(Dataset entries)
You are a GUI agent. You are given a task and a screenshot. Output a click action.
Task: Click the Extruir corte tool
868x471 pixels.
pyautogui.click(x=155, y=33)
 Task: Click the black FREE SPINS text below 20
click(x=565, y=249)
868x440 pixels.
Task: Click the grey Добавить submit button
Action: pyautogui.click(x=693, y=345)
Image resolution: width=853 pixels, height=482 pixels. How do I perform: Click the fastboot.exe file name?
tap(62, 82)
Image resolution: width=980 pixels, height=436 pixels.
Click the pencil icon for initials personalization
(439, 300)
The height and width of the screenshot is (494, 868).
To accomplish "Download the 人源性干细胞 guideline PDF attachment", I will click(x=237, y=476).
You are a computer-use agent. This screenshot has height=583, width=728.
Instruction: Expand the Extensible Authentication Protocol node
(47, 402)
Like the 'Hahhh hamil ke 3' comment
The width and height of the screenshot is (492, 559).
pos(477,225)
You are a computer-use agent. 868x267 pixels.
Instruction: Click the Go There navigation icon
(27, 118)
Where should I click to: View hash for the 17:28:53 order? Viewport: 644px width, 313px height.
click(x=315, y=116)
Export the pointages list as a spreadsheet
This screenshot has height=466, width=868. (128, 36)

PROBLEM TO WORK ON: From the line that has "Instruction: Expand the" through the line that has "You are a computer-use agent. 868x267 pixels.", copy every line exactly as it appears above, and leave out all others.

YOUR SOLUTION:
Instruction: Expand the Extensible Authentication Protocol node
(47, 402)
Like the 'Hahhh hamil ke 3' comment
The width and height of the screenshot is (492, 559).
pos(477,225)
You are a computer-use agent. 868x267 pixels.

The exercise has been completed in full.